# will not be on UKAPS as frequently from now on :(



## a1Matt (22 Jul 2009)

My work has just put in monitoring software to track internet usage.  I'm gutted as this means I can no longer surf UKAPS (or check my personal emails) during the day    

So I will still check things out from home, but I tend to shy away from my home PC most nights, as my eyes are already pretty tired from having spent 8 hours behind one during the day.

Just thought I'd post so you know I have not lost heart with things 

On the bright side at least I found out before I got fired for misuse of my work time


----------



## glenn (22 Jul 2009)

a1Matt said:
			
		

> My work has just put in monitoring software to track internet usage.

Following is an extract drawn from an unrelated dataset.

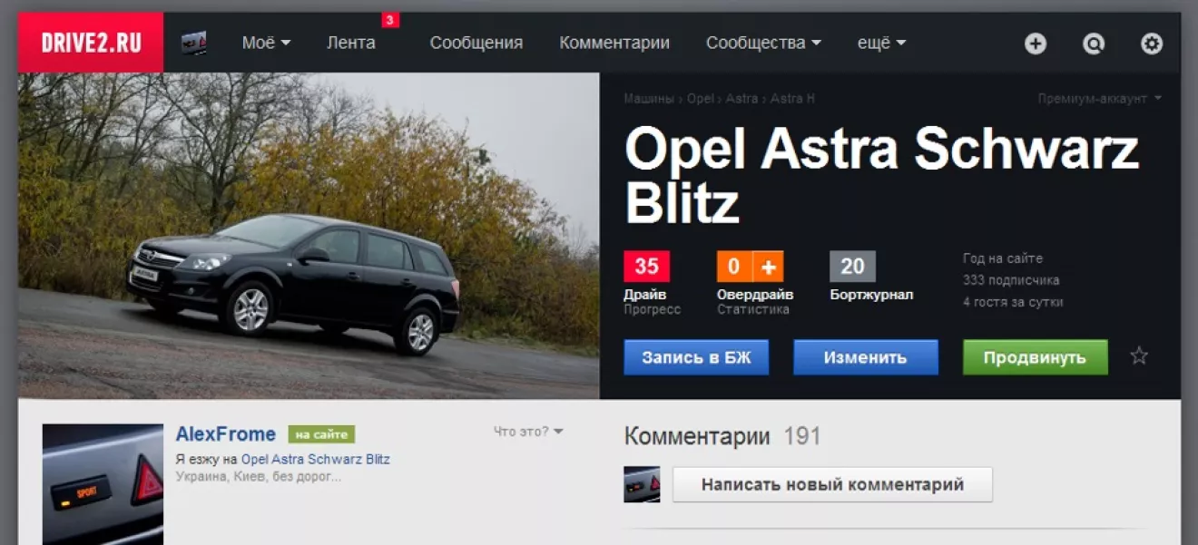Open the settings gear icon
Screen dimensions: 1198x545
pyautogui.click(x=1152, y=44)
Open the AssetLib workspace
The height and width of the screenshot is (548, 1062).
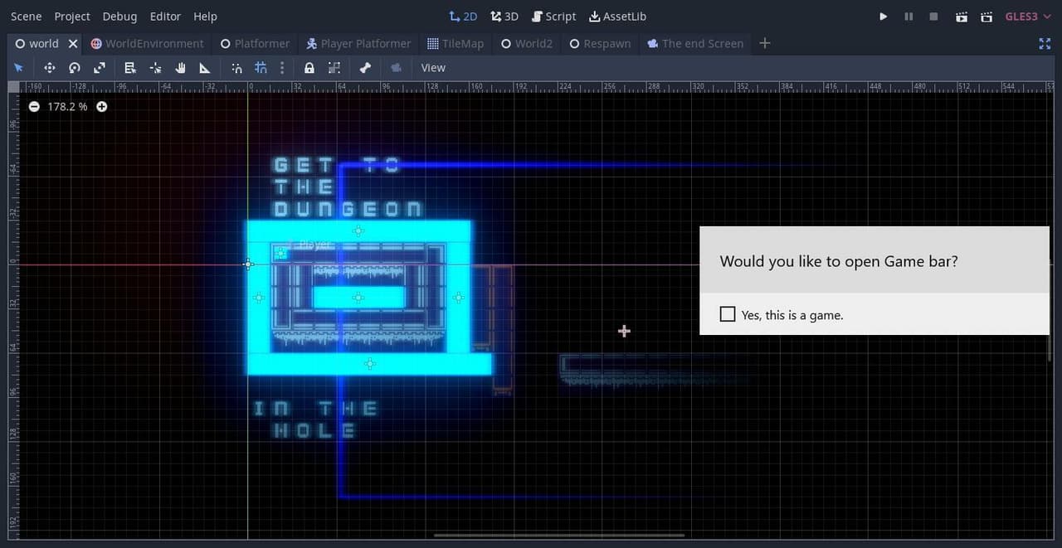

thats unlucky, but yeah at least you found out befor they seen your history


----------



## rawr (22 Jul 2009)

I thought you was a computer whiz - can't you just get past the system? 

Shame...but that's life eh.


----------



## squiggley (22 Jul 2009)

They've turned off internet usage at work for us a couple of months ago, can only access via my mobile.

They've also tried tightening up access to several of the databases that we need to use resulting in a stoppage of work cause we can't access the info we need.

The stupid thing is the IT guy thinks he's done a great job but he's only written a script for windows to run. To get everything back again we just reboot the computer cancel the script when it box appears and hey presto full access


----------



## a1Matt (22 Jul 2009)

rawr said:
			
		

> I thought you was a computer whiz - can't you just get past the system?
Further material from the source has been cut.